Speculation about high-level WHO cover-up has revolved mostly around the WHO Emergencies Official, Michael Yao, who was reported by the Associated Press to have received a series of confidential emails naming some of the alleged abusers, including Dr Boubacar Diallo – but did not take action against the alleged perpetrators. 

Diallo described by colleagues as having connections to WHO’s senior leadership, reportedly denied the wrong-doing. In one WHO photo, Tedros, Yao and Diallo are pictured smiling together during one of Tedros’ trips to Congo during the Ebola outbreak.   

Neither man was mentioned by name at Tuesday’s media briefing.  But the panel’s written report does refer to the “case of M. Boubacar Diallo, stating that “Dr Tedros Ghebreyesus, during his interview with the investigators, acknowledged that he had instructed Mr David Webb, who had come to inform him in January 2021 of incidents involving Mr Diallo, to defer any internal investigation until the publication of the conclusions of the Independent Commission and to transmit to the latter all the information at his disposal. This version of events is consistent with that given by Mr David Webb to the review team.”

The report leaves open the question of whether the investigation is continuing now.

June 16, 2019, Dr Boubacar Diallo, WHO Director-General, Dr Tedros Adhanom Ghebreyesus and WHO Emergency Response Team leader, Dr Michel Yao, pose for cameras during a visit to DRC by the WHO Director General.

Sweeping Reforms Needed – And Survivor Support  

At Tuesday’s presser, Tedros pledged an overhaul of the current policies – saying that the investigation would lead to sweeping reforms in the process of staff recruitment and sensitization around sexual abuse issues.

Along with terminating the contracts of four alleged perpetrators still employed by the organization, WHO is pursuing investigations of still unidentified perpetrators, and would refer allegations of rape to national authorities in DRC or elsewhere, he added.

It’s a “sickening betrayal of the people we served… a dark day for WHO,” Tedros said. “But we want the perpetrators to know that there will be severe consequences for their actions. We will hold all leaders accountable for any suspected incident.“

“We will undertake wholesale reform of policies and processes to address sexual exploitation and abuse,” Tedros added. “But we must go further to identify and address any shortcomings in our culture or leadership that failed to adequately protect the people we serve.”
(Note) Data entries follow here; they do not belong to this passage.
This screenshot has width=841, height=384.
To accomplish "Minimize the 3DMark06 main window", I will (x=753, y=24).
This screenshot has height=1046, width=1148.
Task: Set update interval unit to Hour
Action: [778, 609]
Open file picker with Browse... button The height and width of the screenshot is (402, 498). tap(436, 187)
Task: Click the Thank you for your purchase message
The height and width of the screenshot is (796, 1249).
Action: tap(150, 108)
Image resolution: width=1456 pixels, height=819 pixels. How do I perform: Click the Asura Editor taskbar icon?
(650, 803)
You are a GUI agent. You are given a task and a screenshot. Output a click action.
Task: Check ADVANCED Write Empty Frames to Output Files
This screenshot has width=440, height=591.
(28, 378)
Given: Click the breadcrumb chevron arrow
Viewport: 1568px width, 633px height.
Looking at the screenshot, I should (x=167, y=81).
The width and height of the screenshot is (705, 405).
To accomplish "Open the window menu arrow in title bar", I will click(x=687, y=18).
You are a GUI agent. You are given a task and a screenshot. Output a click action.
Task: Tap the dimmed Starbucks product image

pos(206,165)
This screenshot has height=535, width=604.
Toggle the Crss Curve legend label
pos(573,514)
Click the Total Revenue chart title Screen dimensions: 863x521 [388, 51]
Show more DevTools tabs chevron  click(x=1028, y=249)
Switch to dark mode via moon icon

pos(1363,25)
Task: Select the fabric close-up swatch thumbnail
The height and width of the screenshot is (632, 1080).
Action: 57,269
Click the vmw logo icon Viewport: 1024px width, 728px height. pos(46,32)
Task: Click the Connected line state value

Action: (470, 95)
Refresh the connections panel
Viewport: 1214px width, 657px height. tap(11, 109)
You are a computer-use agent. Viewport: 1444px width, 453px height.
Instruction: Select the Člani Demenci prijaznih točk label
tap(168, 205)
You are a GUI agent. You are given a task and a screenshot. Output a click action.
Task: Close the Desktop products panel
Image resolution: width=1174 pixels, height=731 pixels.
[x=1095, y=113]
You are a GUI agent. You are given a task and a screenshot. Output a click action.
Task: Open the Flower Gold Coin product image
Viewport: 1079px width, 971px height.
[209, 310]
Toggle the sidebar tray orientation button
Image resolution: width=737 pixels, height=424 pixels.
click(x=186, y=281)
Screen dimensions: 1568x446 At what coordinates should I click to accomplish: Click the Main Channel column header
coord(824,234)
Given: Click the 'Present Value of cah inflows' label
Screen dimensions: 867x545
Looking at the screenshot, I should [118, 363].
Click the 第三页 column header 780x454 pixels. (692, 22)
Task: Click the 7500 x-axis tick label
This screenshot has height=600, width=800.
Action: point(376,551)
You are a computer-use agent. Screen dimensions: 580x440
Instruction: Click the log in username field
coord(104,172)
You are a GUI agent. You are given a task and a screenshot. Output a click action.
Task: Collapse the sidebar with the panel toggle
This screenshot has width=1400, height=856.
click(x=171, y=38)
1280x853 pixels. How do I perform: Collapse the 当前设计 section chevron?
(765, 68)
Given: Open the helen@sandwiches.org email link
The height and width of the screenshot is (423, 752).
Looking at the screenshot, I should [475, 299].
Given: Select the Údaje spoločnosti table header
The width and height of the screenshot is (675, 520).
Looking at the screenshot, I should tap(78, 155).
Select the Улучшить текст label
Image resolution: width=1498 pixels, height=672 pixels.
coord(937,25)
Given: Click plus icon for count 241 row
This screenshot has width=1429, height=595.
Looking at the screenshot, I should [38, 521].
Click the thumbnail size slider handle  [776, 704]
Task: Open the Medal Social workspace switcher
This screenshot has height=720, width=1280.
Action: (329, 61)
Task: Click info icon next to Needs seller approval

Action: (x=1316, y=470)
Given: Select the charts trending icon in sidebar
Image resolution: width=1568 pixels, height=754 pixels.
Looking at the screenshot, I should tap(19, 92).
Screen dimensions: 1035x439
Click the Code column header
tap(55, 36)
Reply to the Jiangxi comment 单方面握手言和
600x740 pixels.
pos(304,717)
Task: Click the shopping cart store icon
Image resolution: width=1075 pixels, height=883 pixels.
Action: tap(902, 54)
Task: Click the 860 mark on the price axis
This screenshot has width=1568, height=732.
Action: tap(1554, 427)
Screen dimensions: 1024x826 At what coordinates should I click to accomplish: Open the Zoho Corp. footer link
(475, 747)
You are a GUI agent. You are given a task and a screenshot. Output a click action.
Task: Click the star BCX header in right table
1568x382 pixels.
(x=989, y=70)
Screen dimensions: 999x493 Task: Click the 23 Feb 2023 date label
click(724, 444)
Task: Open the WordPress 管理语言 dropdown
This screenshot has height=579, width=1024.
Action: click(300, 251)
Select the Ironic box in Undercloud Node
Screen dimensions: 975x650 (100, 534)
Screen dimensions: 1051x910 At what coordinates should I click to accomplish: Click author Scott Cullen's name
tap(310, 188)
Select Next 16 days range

Gaya Gamhewage, WHO director of Prevention and Response to Sexual Exploitation and Abuse

Gaya Gamhewage, WHO’s Director of Prevention and Response to SEA, said that the organization also would seek funds to help rehabilitate vulnerable women and the children born to them, as a result of the abuse.  

We need funds on the ground for victim & survivor support,”  Gamhewage said, noting that as of now:  “There is no provision in the UN system for financial reparations to the SEA victims. But that does not stop us from making sure funds are allocated for support & assistance as we move forward.”

Until now, that is support has been far from forthcoming, Coulibaly observed, saying: 

“In spite of poignant narratives of the SEA victims, most perpetrators denied the facts & even stated that the sexual relations were consensual. Everything contributed to increased vulnerability of the alleged victims – they did not benefit from aid and assistance.”